Science is producing data in amounts so large as to be unfathomable. Advances in artificial intelligence (AI) are increasingly needed to make sense of all this information (see ref. 1 and Nature Rev. Phys. 4, 353; 2022). For example, through training on copious quantities of data, machine-learning (ML) methods get better at finding patterns without being explicitly programmed to do so.
In our field of Earth, space and environmental sciences, technologies ranging from sensors to satellites are providing detailed views of the planet, its life and its history, at all scales. And AI tools are being applied ever more widely — for weather forecasting2 and climate modelling3, for managing energy and water4, and for assessing damage during disasters to speed up aid responses and reconstruction efforts.

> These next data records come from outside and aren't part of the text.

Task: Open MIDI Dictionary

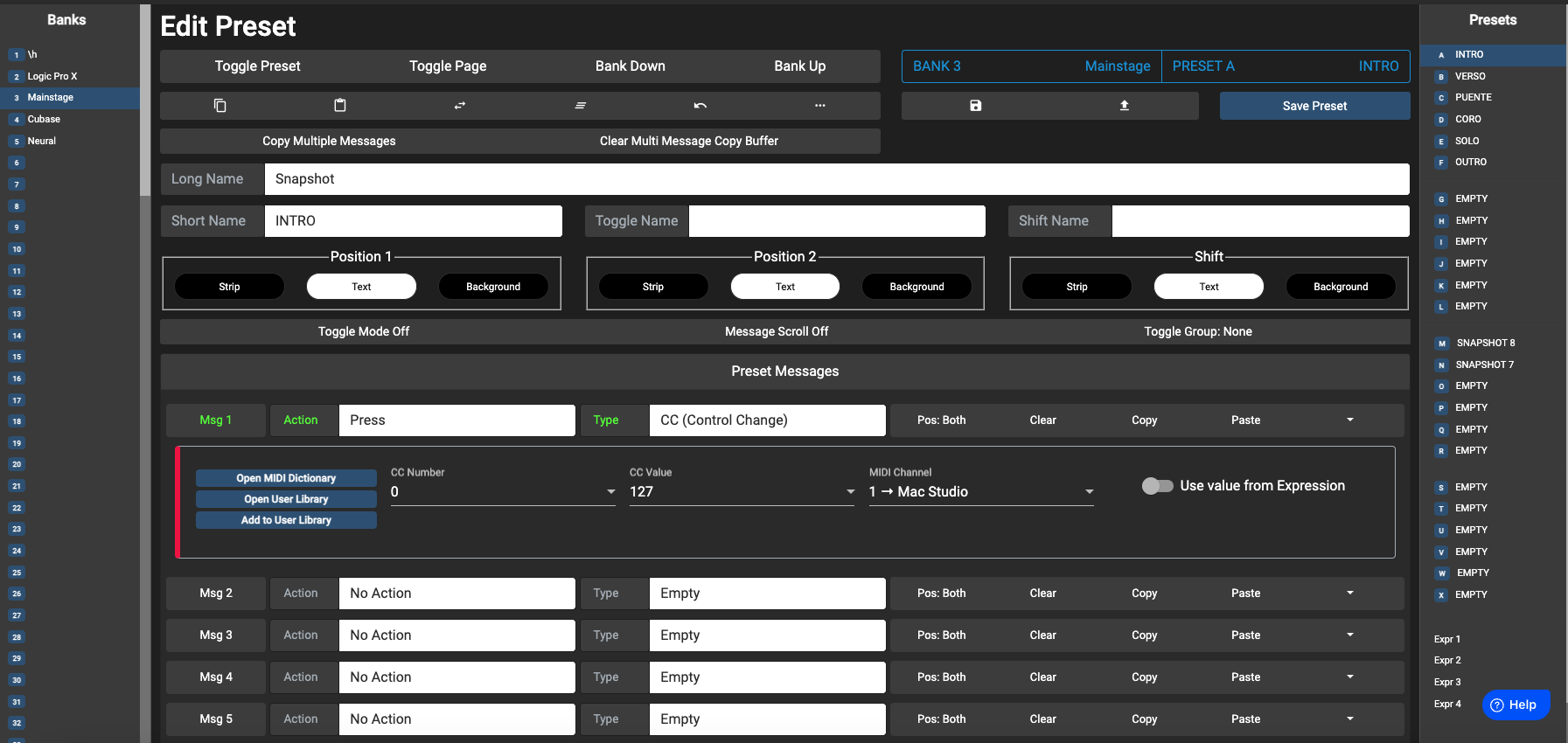Action: (x=286, y=478)
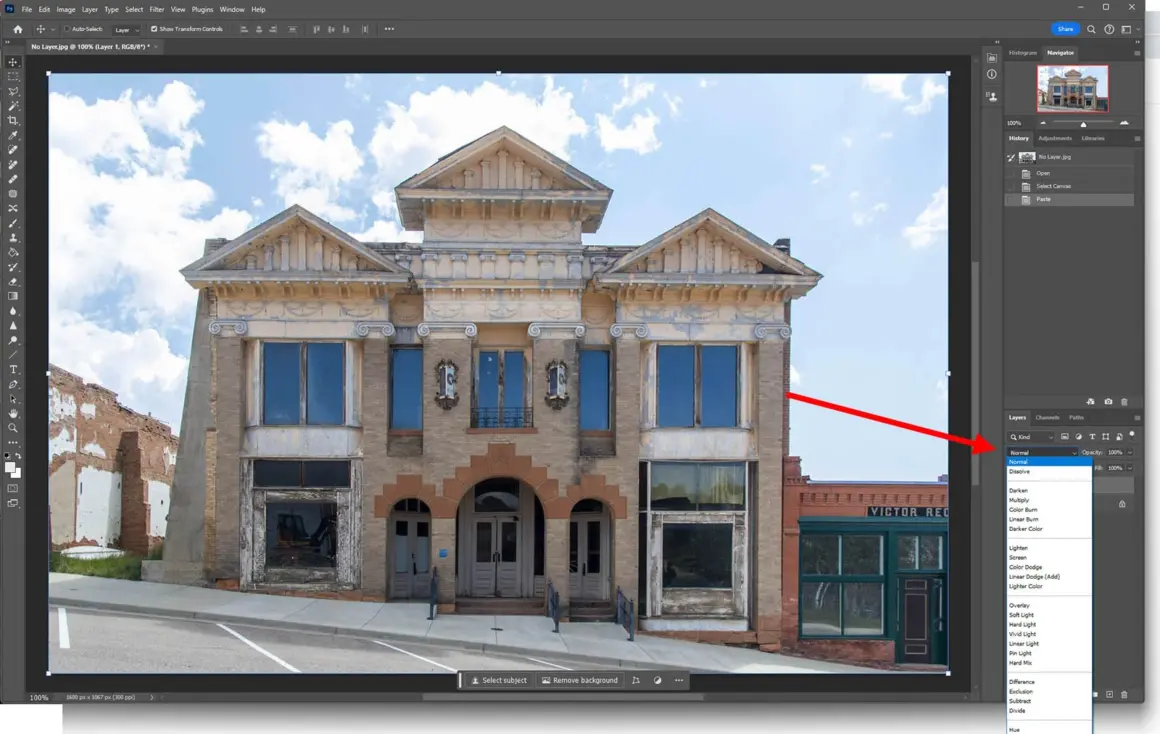
Task: Uncheck Show Transform Controls
Action: pos(154,29)
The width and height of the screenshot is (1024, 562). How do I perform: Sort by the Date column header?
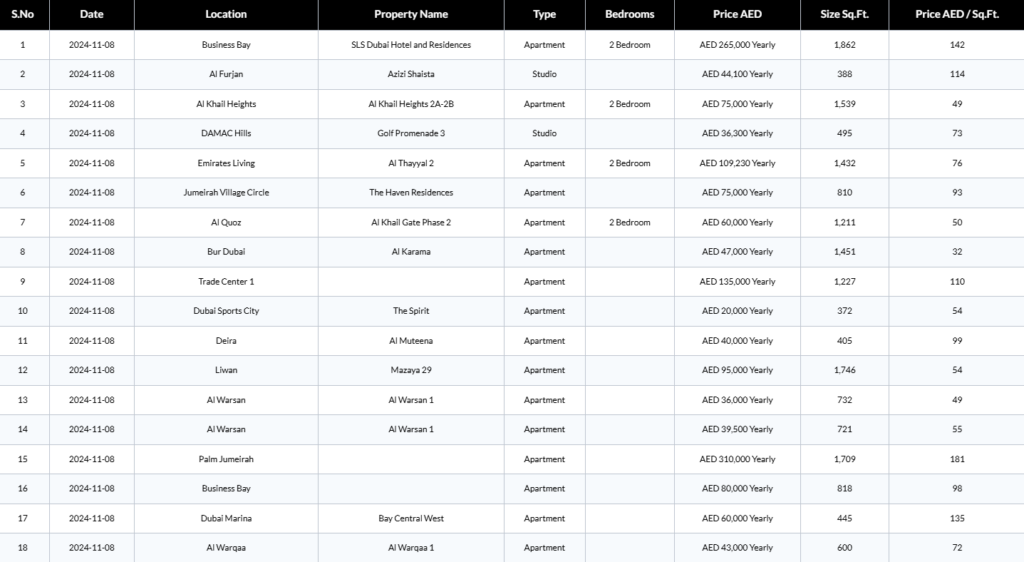click(91, 14)
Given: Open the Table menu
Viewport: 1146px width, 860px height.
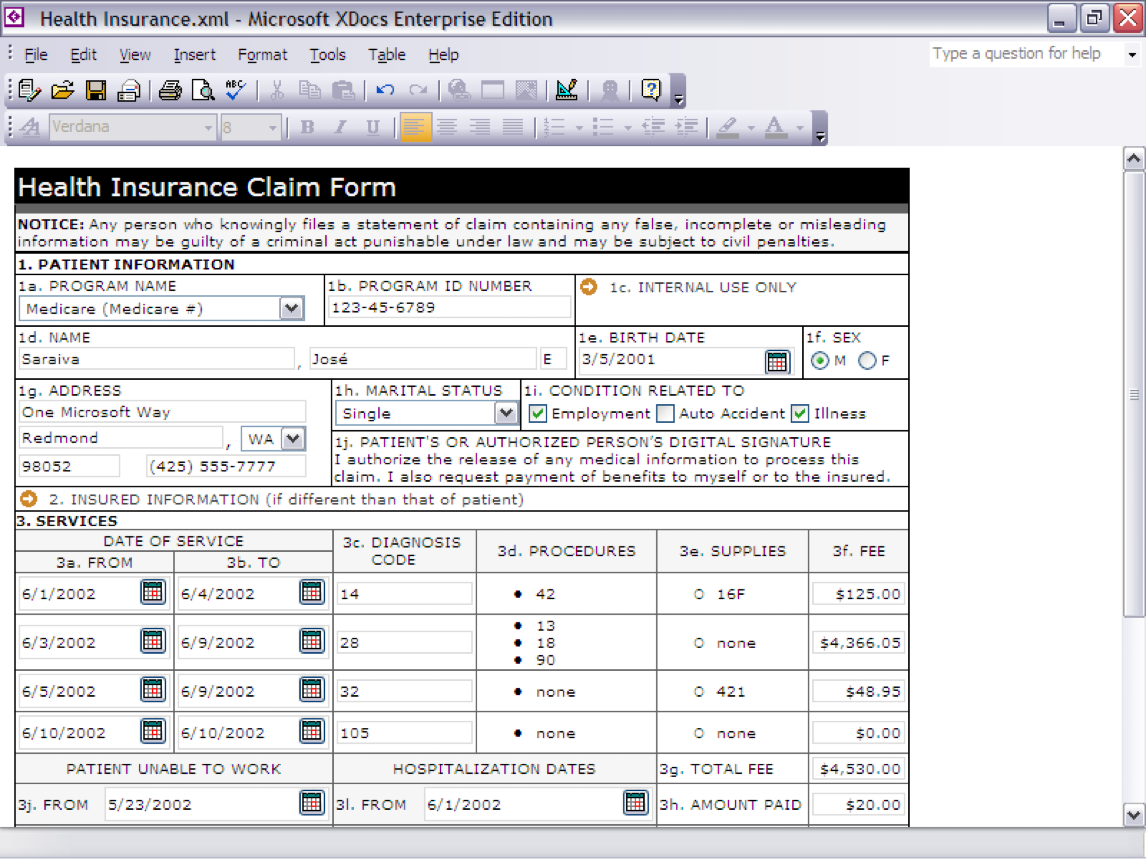Looking at the screenshot, I should tap(386, 55).
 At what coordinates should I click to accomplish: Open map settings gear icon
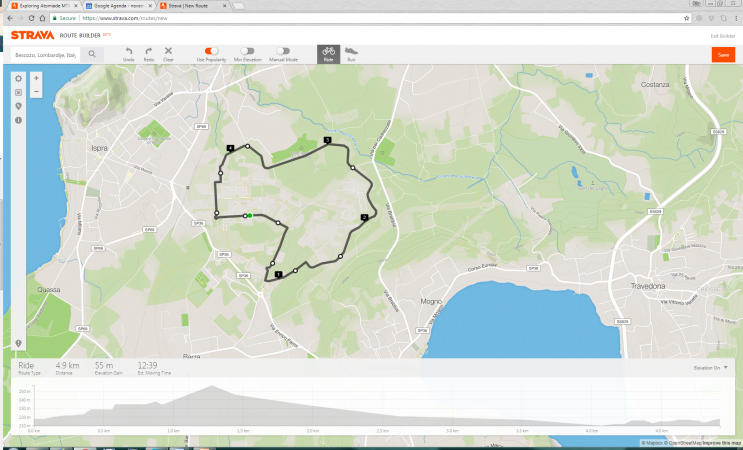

The rise of AI in the field is clear from tracking abstracts5 at the annual conference of the American Geophysical Union (AGU) — which typically gathers some 25,000 Earth and space scientists from more than 100 countries. The number of abstracts that mention AI or ML has increased more than tenfold between 2015 and 2022: from less than 100 to around 1,200 (that is, from 0.4% to more than 6%; see ‘Growing AI use in Earth and space science’)6.
Yet, despite its power, AI also comes with risks. These include misapplication by researchers who are unfamiliar with the details, and the use of poorly trained models or badly designed input data sets, which deliver unreliable results and can even cause unintended harm. For example, if reports of weather events — such as tornadoes — are used to build a predictive tool, the training data are likely to be biased towards heavily populated regions, where more events are observed and reported. In turn, the model is likely to over-predict tornadoes in urban areas and under-predict them in rural areas, leading to unsuitable responses7.

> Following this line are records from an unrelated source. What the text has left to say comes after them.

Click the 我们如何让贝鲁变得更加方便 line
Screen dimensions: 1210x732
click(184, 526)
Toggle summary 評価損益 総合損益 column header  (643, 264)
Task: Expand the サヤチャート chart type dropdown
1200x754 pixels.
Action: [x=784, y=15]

Data sets differ widely, yet the same questions arise in all fields: when, and to what extent, can researchers trust the outcomes of AI and mitigate harm? To explore such questions, the AGU, with the support of NASA, last year convened a community of researchers and ethicists (including us) at a series of workshops. The aim was to develop a set of principles and guidelines around the use of AI and ML tools in the Earth, space and environmental sciences, and to disseminate them (see ‘Six principles to help build trust’)6.
Answers will evolve as AI develops, but the principles and guidelines will remain grounded in the basics of good science — how data are collected, treated and used. To guide the scientific community, here we make practical recommendations for embedding openness, transparency and curation in the research process, and thus helping to build trust in AI-derived findings.
Watch out for gaps and biases
It is crucial for researchers to fully understand the training and input data sets used in an AI-driven model. This includes any inherent biases — especially when the model’s outputs serve as the basis of actions such as disaster responses or preparation, investments or health-care decisions. Data sets that are poorly thought out or insufficiently described increase the risk of ‘garbage in, garbage out’ studies and the propagation of biases, rendering outcomes meaningless or, even worse, dangerous.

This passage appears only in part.